Depth-first search in undirected graphs
Exploring mazes
Depth-first search is a surprisingly versatile linear-time procedure that reveals a wealth of
information about a graph. The most basic question it addresses is,
What parts of the graph are reachable from a given vertex?
To understand this task, try putting yourself in the position of a computer that has just been
given a new graph, say in the form of an adjacency list. This representation offers just one
basic operation: finding the neighbors of a vertex. With only this primitive, the reachability
problem is rather like exploring a labyrinth.

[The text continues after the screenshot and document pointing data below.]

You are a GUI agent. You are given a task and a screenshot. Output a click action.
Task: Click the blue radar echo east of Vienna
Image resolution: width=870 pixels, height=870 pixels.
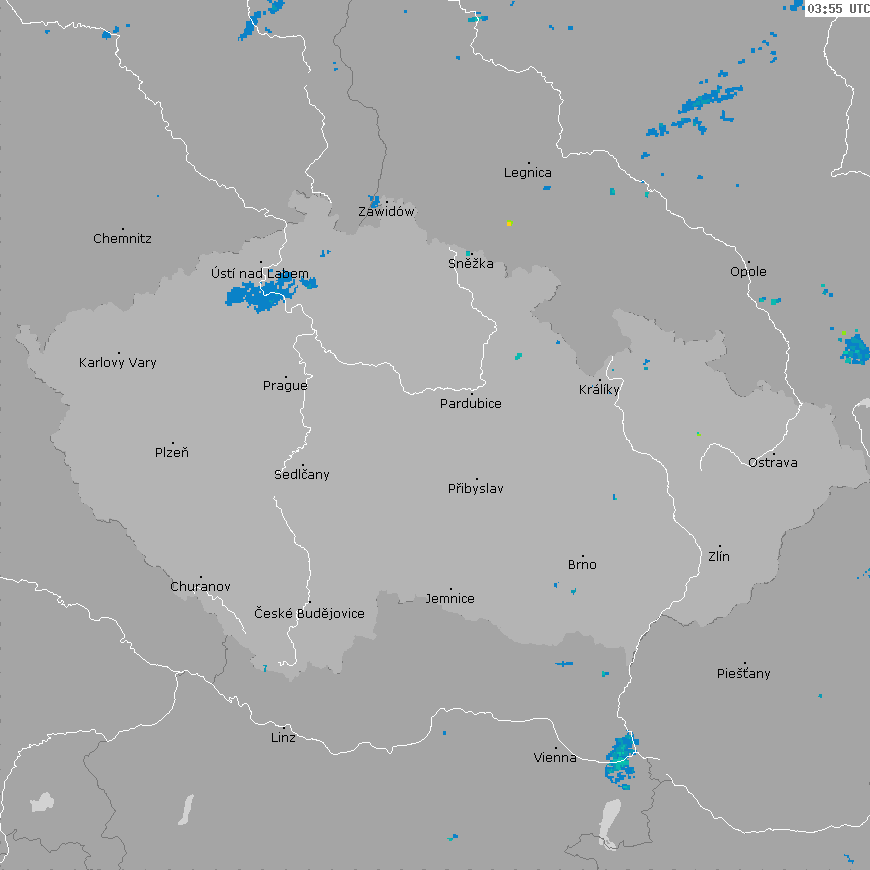[621, 755]
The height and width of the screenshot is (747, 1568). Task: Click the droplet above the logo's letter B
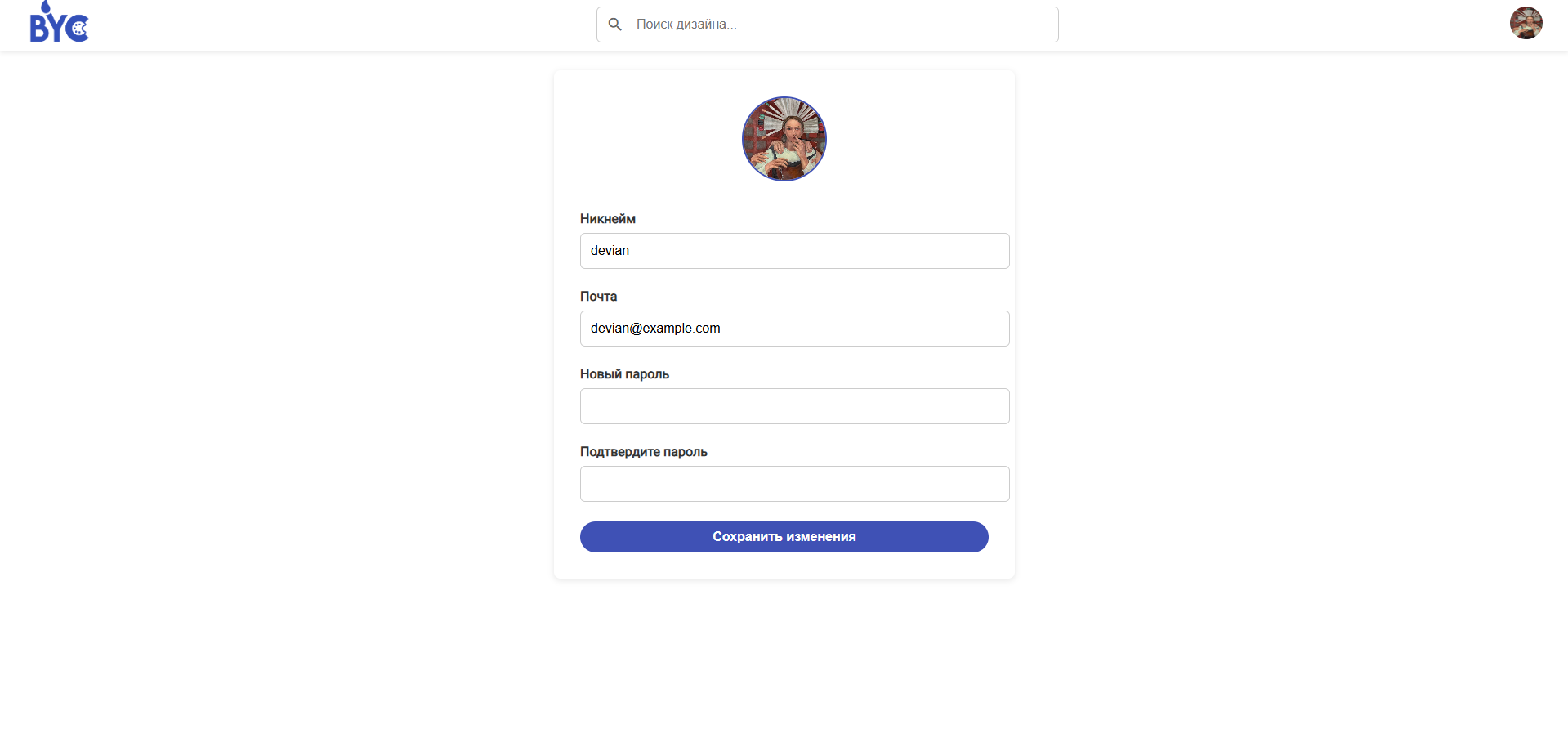point(46,7)

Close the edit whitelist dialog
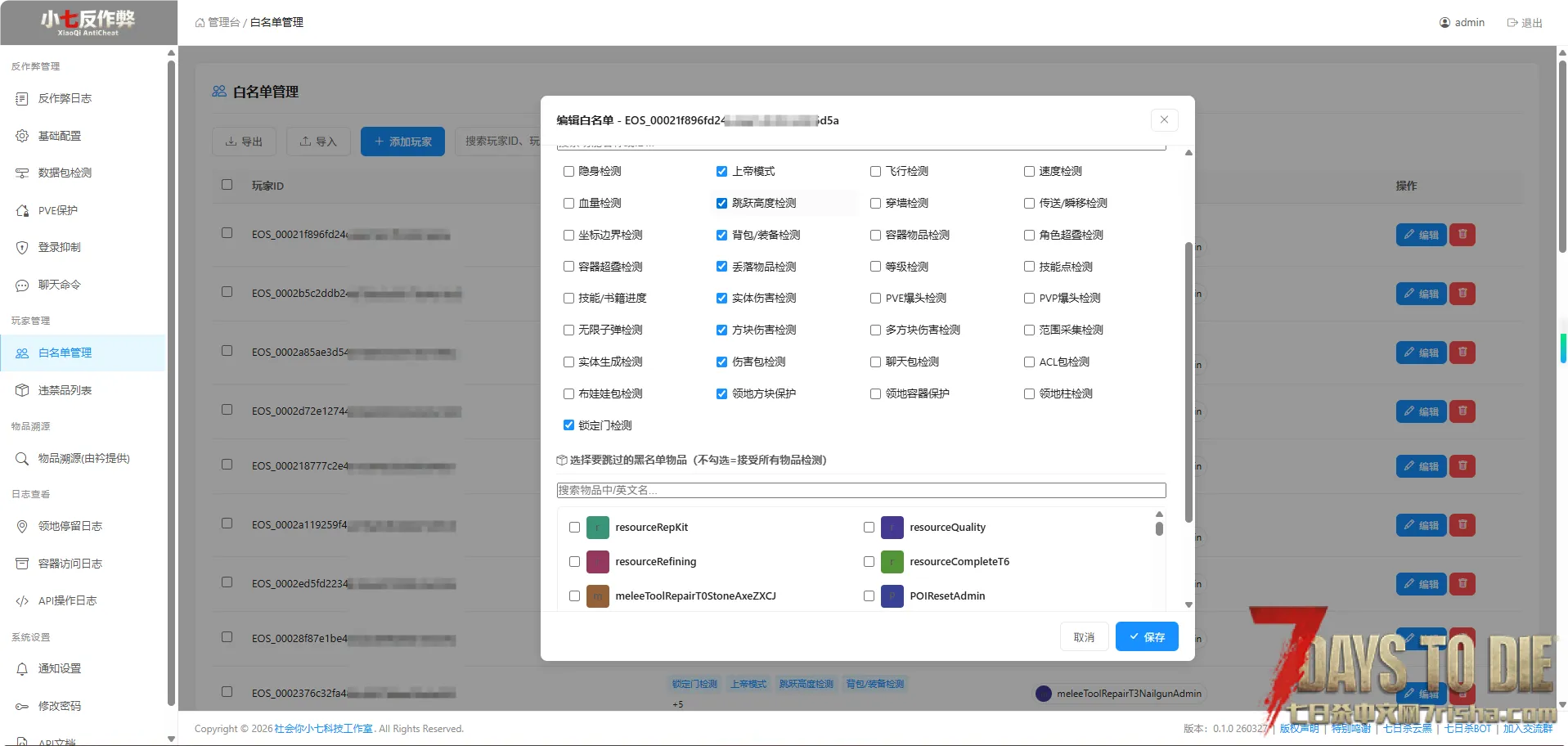tap(1164, 120)
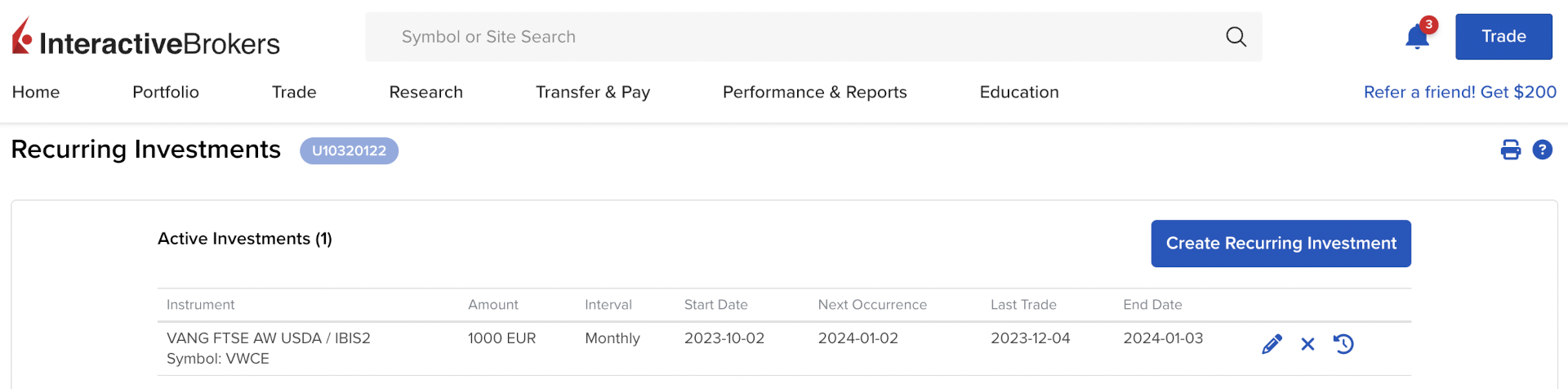The width and height of the screenshot is (1568, 389).
Task: Open the Education menu
Action: tap(1019, 92)
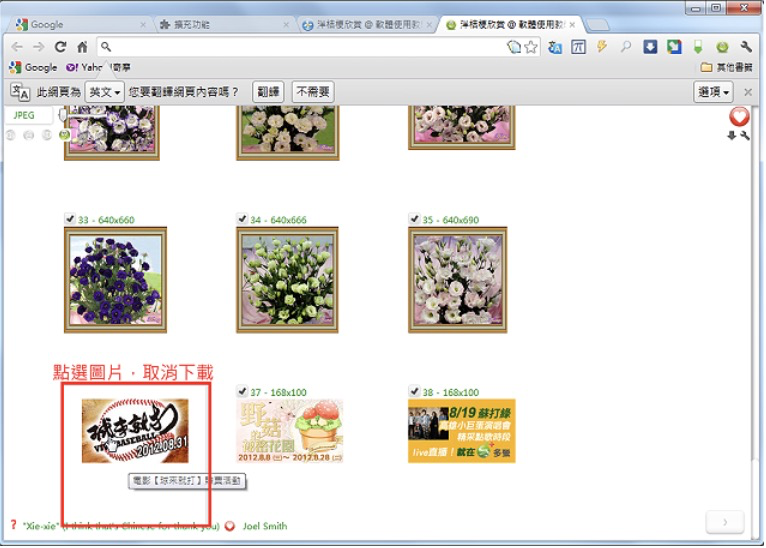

You start walking from a fixed place
and whenever you arrive at any junction (vertex) there are a variety of passages (edges) you
can follow. A careless choice of passages might lead you around in circles or might cause you
to overlook some accessible part of the maze. Clearly, you need to record some intermediate
information during exploration.
This classic challenge has amused people for centuries. Everybody knows that all you
need to explore a labyrinth is a ball of string and a piece of chalk. The chalk prevents looping,
by marking the junctions you have already visited. The string always takes you back to the
starting place, enabling you to return to passages that you previously saw but did not yet
investigate.
How can we simulate these two primitives, chalk and string, on a computer? The chalk
marks are easy: for each vertex, maintain a Boolean variable indicating whether it has been
visited already. As for the ball of string, the correct cyberanalog is a stack. After all, the exact
role of the string is to offer two primitive operations—unwind to get to a new junction (the
stack equivalent is to push the new vertex) and rewind to return to the previous junction (pop
the stack).
Instead of explicitly maintaining a stack, we will do so implicitly via recursion (which
is implemented using a stack of activation records). The resulting algorithm is shown in
the following picture.
The $\tt{previsit}$ and $\tt{postvisit}$ procedures are optional, meant for performing
operations on a vertex when it is first discovered and also when it is being left for the last
time. We will soon see some creative uses for them.
More immediately, we need to confirm that $\tt{explore}$ always works correctly. It certainly
does not venture too far, because it only moves from nodes to their neighbors and can therefore
never jump to a region that is not reachable from $v$. But does it find all vertices reachable
from $v$? Well, if there is some $u$ that it misses, choose any path from $v$ to $u$, and look at the
last vertex on that path that the procedure actually visited. Call this node $z$, and let $w$ be the
node immediately after it on the same path.
So $z$ was visited but $w$ was not. This is a contradiction: while the explore procedure was at
node $z$, it would have noticed $w$ and moved on to it.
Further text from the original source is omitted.